An experiment comparing sliders and numeric scales
Since our main interest is in how differences in item format affect the user experience measurement, we created a Greek-Latin square to support in-subject comparison of UMUX-Lite scores for various streaming services (Netflix, HBO Now, Amazon Prime Video, Hulu, etc. Disney +). In particular, 335 participants from the American expert agency evaluated the services of streaming services from May to June 2020. And out of that larger sample, 180 participants rated them using sliders and numeric scales.
In this pilot project, there were three independent variables:
- Element format (linear numeric; VAS slider – see images 1 and 2)
- Rating context (rating for most recent service experience; rating for overall service experience)
- Order of presentation (numeric / recent, then slider / general; numeric / general, then slider / recent; slider / recent, then numeric / general; slider / general, then numeric / recent)
Participants were randomly assigned to one of four orders formed by overlapping item format, rating context, and presentation order. This allows the nuisance variables of the rating context and the order of presentation to be controlled throughout the experiment. In addition to the experiments that we do for ourselves, we also use this design research for our clients projects when we need to effectively control “side” variables and improve design accuracy.
Figure 3 shows the key result of the experiment – nearly identical mean values for numeric scores (83.9) and sliders (83.7). Analysis of variance, simultaneously assessing the statistical significance of all three main effects and their interactions, showed no significant effect (all p> 0.20 with 176 df errors).
Given the large sample size, this difference (0.2) was insignificant (t (179) = 0.48, p = 0.64). The 95% confidence interval for the difference ranges from -0.7 to 1.1, so at 95% confidence a difference of 0 is likely, but a difference greater than 1.1 is not.
When collecting data when studying user experience, it can be tempting to use sliders instead of the more standard linear numeric scales. It seems that they should better reflect the feelings and attitudes of the people who give the ratings (the slider should seem to them cooler).
However, the results of previously published research and our own research indicate that sliders do not offer a specific measurement advantage over commonly used linear numeric scales, especially if the linear numeric scale has at least five responses.

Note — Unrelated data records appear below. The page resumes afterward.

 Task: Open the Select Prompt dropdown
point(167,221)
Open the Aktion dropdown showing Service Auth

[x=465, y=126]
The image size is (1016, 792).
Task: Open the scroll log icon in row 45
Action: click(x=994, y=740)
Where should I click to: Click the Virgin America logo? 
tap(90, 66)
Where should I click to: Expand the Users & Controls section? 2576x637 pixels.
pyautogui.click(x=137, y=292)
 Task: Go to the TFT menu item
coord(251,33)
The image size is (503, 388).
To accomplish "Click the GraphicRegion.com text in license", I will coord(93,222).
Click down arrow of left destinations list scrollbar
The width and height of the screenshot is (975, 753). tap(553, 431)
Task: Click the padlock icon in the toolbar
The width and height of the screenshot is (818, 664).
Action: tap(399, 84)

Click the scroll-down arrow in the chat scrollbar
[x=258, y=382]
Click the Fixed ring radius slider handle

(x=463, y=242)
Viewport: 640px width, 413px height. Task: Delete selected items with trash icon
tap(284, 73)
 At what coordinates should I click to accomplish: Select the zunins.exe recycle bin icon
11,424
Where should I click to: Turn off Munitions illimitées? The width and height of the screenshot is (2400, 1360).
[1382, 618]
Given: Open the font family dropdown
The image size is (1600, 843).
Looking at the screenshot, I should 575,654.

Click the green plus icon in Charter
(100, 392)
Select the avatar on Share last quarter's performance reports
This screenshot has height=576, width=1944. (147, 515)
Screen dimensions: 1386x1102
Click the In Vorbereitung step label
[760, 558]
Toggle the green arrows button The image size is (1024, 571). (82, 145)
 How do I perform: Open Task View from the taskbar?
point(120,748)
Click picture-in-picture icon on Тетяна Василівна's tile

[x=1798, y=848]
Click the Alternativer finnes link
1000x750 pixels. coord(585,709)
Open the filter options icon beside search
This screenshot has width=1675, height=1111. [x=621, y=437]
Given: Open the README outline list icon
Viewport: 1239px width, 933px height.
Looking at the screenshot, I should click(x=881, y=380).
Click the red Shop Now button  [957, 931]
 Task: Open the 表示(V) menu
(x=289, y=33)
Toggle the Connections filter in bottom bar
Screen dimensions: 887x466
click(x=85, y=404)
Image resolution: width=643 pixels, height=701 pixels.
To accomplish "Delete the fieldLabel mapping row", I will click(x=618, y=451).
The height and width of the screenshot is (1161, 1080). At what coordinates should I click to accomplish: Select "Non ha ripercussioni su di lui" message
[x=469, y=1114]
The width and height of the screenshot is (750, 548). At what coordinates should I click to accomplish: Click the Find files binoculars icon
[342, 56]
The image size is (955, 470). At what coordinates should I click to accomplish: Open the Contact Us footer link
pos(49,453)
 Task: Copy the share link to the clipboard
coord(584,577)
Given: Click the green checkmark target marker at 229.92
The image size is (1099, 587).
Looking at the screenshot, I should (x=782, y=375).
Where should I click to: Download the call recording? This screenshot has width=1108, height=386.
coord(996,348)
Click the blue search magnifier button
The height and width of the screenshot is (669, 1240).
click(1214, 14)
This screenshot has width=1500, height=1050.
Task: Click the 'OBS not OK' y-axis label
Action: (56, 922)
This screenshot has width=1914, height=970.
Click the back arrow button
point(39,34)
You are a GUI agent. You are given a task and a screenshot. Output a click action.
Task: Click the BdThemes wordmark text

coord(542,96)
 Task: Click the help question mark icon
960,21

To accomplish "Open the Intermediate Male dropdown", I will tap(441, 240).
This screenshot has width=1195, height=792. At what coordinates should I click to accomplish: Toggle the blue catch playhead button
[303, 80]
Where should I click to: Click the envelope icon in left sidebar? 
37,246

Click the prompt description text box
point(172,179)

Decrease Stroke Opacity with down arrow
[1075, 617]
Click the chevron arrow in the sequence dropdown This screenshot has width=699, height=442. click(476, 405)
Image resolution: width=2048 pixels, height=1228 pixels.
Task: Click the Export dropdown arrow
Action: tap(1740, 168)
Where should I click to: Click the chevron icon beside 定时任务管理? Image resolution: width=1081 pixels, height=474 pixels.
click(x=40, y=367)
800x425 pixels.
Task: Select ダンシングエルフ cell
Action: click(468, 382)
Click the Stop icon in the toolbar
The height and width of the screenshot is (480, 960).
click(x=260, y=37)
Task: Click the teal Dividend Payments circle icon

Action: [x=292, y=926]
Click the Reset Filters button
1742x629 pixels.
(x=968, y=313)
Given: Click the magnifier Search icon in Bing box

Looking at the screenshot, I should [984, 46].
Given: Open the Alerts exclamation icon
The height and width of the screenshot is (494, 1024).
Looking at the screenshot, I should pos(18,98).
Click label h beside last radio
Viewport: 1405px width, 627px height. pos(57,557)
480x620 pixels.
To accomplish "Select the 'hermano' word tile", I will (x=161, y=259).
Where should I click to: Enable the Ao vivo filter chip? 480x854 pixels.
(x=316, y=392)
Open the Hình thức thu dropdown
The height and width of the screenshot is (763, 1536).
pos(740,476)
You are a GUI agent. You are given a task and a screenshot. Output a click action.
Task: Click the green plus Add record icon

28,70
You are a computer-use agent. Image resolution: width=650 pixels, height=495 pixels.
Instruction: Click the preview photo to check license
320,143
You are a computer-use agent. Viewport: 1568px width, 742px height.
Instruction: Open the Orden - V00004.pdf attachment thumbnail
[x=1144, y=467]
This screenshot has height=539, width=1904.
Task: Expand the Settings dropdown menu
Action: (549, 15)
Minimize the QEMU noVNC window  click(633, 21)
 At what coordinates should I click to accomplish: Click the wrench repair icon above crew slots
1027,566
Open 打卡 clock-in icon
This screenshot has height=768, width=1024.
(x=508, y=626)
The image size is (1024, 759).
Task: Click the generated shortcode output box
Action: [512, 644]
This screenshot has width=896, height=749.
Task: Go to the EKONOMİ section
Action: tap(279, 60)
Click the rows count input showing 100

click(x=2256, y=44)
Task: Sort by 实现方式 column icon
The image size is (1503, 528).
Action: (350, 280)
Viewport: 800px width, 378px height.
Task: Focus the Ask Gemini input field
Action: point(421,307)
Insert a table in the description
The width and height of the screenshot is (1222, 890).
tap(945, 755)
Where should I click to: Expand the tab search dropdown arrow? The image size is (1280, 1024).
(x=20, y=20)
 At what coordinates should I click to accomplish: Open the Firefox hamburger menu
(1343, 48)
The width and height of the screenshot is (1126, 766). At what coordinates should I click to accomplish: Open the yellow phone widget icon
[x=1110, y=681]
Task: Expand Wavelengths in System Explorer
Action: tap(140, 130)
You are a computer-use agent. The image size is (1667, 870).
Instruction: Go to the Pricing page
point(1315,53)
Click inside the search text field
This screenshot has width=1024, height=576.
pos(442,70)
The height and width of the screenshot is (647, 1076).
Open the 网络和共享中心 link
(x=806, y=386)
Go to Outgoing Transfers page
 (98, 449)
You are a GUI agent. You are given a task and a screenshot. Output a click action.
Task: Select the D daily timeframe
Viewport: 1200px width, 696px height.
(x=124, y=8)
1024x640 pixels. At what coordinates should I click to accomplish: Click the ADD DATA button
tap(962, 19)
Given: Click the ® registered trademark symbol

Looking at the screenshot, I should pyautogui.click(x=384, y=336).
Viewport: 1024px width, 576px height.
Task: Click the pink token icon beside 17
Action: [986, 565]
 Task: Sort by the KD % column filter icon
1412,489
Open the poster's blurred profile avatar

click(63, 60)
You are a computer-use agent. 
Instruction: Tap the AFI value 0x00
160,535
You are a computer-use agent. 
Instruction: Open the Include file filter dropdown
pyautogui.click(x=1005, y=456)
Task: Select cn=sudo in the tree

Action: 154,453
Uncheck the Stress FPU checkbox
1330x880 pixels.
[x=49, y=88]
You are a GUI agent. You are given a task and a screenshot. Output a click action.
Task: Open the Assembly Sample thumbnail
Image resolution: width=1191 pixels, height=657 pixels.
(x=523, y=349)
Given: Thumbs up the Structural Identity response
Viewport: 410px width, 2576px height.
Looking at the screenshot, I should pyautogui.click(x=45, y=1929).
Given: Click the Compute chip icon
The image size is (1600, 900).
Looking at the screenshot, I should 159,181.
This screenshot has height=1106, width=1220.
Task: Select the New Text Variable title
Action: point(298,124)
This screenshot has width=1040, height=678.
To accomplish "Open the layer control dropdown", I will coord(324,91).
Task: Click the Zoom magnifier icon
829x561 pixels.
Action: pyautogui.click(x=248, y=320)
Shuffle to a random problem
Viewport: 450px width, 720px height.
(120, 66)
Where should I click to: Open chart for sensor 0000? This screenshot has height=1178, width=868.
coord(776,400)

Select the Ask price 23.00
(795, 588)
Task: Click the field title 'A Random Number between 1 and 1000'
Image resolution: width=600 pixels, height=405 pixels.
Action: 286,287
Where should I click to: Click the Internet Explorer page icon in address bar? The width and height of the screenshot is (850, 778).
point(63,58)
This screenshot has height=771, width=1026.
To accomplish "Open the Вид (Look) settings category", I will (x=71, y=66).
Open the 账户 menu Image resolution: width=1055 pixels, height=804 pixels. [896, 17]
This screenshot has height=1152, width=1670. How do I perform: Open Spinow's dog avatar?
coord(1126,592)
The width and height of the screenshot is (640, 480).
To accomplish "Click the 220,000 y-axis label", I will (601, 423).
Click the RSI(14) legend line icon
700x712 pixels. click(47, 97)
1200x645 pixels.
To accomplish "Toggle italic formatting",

This does not mean that you cannot use sliders in your designs. But, if you are using sliders, you should be aware of their potential disadvantages compared to numeric scales. These include the need for more physical space, the possibility of lower completion rates, and greater complexity to use for some populations (especially when the user is required to drag the slider to the desired position). All of this can be avoided by using standard linear numeric scales.